Abgerundet wird die Diskussion mit Trivia: Der fliegende Mann Enrico Bellati sollte ursprünglich sprechen - Bill Irwin überzeugte alle, dass Stummheit effektiver sei. Die Szene mit der Contortionistin wurde teils im Studio nachgedreht, weil das Tageslicht in Roslyn (dem Drehort von Cicely) zu schnell verschwand; die Beleuchtung wurde durch den mehrfachen Emmy-Gewinner Frank Prinzi (Kamera) perfekt an die Außenaufnahmen angepasst. Der Kamerastreit zwischen Katleman und Kameramann Frank Prinzi ("300 Millimeter oder 28?") endete mit einem Kompromiss. Und schließlich wurde Marylins Zuhause erstmals gezeigt - samt echter Mutter-Tochter-Besetzung, und der Zirkus im Film wurde nach realem Vorbild des "Jim Rose Circus" gestaltet, einer legendären Seattle-Truppe der 1990er.
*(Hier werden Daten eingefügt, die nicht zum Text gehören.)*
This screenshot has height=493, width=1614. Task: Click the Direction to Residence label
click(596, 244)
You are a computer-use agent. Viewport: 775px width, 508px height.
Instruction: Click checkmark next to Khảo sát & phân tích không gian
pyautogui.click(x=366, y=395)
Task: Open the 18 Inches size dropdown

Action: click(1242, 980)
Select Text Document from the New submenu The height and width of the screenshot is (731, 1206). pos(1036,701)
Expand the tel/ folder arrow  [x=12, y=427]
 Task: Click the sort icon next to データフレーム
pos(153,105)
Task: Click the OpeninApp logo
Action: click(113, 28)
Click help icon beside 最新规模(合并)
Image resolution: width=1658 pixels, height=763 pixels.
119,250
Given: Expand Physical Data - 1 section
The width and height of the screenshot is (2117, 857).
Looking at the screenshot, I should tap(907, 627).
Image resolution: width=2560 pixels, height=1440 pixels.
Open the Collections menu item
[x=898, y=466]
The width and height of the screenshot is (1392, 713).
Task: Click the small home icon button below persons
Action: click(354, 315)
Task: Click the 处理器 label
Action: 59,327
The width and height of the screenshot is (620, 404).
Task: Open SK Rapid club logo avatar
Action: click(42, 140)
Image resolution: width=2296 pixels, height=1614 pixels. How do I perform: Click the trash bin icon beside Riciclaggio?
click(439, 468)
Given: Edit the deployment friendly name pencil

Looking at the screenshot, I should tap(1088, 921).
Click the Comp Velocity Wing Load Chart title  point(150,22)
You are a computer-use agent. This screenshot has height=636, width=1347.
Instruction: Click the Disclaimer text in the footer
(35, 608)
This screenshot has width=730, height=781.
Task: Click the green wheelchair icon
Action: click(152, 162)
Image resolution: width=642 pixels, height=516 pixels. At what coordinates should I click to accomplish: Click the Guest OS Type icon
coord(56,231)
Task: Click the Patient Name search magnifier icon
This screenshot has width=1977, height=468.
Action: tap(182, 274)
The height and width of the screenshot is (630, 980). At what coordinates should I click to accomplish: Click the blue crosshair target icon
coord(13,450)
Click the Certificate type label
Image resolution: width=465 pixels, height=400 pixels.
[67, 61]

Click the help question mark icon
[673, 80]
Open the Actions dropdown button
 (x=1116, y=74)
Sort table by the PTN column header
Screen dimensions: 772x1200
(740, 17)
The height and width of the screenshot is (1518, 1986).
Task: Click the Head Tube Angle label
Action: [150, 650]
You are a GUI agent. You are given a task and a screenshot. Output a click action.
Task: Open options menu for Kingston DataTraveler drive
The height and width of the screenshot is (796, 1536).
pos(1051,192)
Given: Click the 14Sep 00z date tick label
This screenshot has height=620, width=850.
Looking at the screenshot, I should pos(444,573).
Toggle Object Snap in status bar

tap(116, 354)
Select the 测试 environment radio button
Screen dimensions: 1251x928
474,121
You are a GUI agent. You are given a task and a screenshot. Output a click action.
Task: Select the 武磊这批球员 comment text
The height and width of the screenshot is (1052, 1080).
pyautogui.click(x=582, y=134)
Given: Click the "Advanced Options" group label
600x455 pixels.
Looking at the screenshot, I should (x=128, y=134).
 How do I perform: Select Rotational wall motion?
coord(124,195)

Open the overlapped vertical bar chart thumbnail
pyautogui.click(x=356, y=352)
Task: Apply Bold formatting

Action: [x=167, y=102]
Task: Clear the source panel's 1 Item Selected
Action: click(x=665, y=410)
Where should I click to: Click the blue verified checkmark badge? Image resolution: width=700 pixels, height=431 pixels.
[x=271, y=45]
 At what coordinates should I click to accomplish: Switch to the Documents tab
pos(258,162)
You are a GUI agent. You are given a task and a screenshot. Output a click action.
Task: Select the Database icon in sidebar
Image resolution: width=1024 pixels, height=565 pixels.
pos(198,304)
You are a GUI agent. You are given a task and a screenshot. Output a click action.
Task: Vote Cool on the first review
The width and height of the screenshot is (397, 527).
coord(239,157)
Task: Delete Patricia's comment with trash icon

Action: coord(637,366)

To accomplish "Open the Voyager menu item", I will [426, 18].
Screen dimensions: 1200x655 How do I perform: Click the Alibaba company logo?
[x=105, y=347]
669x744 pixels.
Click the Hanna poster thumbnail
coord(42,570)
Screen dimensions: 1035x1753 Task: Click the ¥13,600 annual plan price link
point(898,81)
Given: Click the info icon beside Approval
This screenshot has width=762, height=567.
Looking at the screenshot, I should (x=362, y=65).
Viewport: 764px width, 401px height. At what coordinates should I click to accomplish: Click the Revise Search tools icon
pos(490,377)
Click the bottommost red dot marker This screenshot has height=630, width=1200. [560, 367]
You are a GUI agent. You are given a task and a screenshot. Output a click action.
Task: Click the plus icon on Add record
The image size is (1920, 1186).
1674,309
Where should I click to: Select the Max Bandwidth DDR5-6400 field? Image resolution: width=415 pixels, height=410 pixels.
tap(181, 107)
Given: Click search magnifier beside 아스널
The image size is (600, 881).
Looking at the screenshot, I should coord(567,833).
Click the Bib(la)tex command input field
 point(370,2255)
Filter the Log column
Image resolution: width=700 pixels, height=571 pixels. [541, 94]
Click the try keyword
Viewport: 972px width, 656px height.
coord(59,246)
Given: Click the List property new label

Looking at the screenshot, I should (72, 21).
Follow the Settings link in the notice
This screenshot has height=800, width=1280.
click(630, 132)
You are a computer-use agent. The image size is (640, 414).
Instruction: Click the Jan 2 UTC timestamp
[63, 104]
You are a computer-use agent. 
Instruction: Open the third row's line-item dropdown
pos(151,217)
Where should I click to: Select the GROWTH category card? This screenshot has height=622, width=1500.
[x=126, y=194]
Wer beim Reinhören die automatische deutsche Synchronisation auf YouTube lieber nicht hören möchte, kann sie in den Einstellungen (Zahnradsymbol) → Audiotrack einfach abschalten oder ändern.
Musiktitel
Grand River - Byron Derline
Little Girl Eyes - Robin Julien
Bolero Cirque Du Soleil
Little Ways - Dwight Yoakam
The Sweetest Thing - Carlene Carter
Zitate
Chris: "Wenn wir an einen Magier denken, dann kommt uns das Bild von Merlin in den Sinn. Langer weißer Bart, hoher spitzer Hut, stimmt's? Ihr wißt schon. In einer Version der Artussage setzt sich dieser Archetyp des Zauberers zur Ruhe, steigt aus dem Beschwörungsgewerbe aus. Sein Grund: Die Rationalisten kamen ans Ruder und damit war das Zeitalter der Magie zu Ende. Tja, der olle Merlin hätte nicht gehen sollen, denn die selben Rationalisten die sich bemüht haben die Realität in den Griff zu bekommen, fanden sich plötzlich im psychedelischen Land der Physik wieder. Einem Land der Quarks, Gluonen und Neutrinos. Einem Land das sich weigert, bei den Newton'schen Regeln mitzuspielen. Einem Land das viel besser für die Merlins dieser Welt geeignet ist."